The observations reported above let us expect that a systematical sampling of the Lower Jurassic deposits representing different facies cropping out along Lake Skadar (Montenegro) should provide additional materials, hopefully with better preservation, and therefore more suitable for taxonomic study and potential to enlarge the faunal list with additional taxa. These expectations are also supported by the observations of Črne & Goričan (2008, Fig. 2) who reported the presence of crinoids not only in the Hettangian-Pliensbachian interval, but also in younger deposits of this area. Most importantly, however, further documentation of the earliest Jurassic cyrtocrinids in these shallow marine facies would be of particular importance as it may challenge the view that cyrtocrinids originated in deep-sea environments and subsequently migrated to shallow Tethysian shelves from the Sinemurian onward (Hess & Thuy, 2017).

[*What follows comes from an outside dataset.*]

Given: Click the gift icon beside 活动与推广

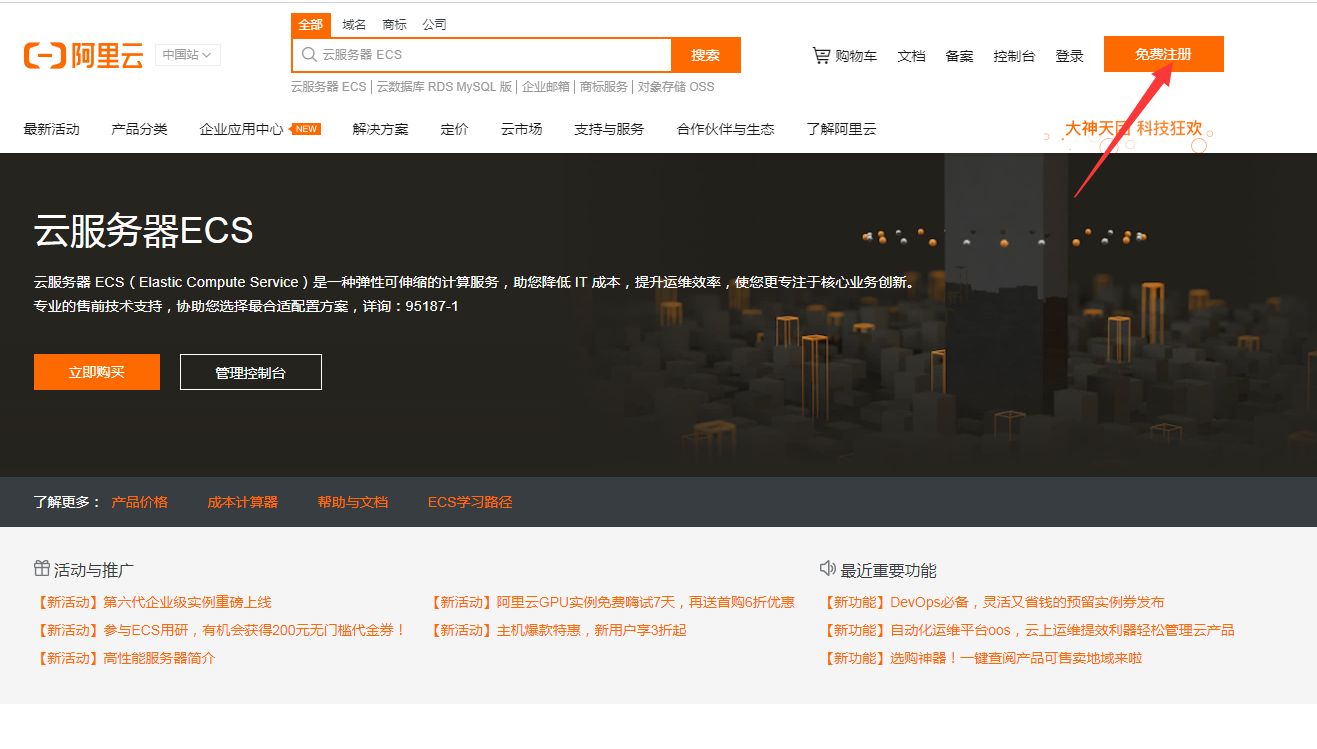Looking at the screenshot, I should point(42,569).
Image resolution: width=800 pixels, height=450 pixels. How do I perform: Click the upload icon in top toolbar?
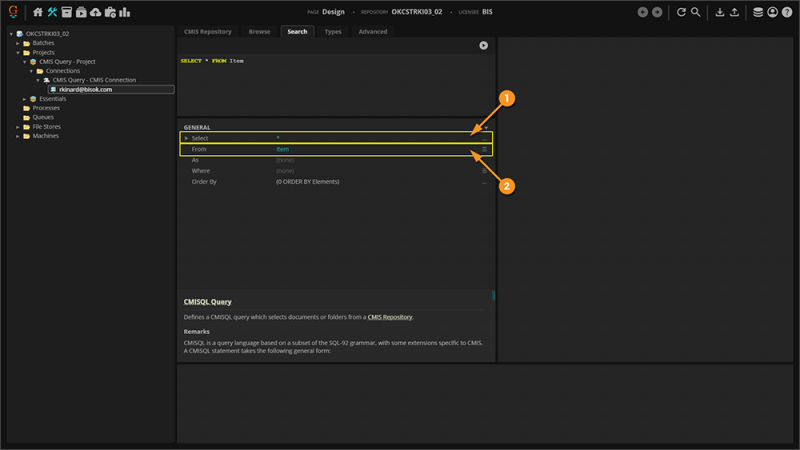735,12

The author is greatly indebted to reviewers for their constructive comments and helpful suggestions. Thanks are due to Dr Wojciech Krawczyński and Dr Krzysztof Szopa (both from the University of Silesia in Katowice, Sosnowiec, Poland) for preparing photographs, and Dr Przemysław Gorzelak for help during field works. The epibiont assignment of Prof. Michał Zatoń (University of Silesia in Katowice, Sosnowiec, Poland) is gratefully acknowledged. Special thanks go to Dr Bruno Ferré (Sotteville-lès-Rouen, France) and Dr Robert Niedźwiedzki (University of Wrocław, Poland) for helpful discussion concerning crinoids in TS. Dr Damjan ČaĐenović (Geological Survey of Montenegro, Podgorica) is acknowledged for providing some geological information and making some valuable comments on the early draft of the manuscript.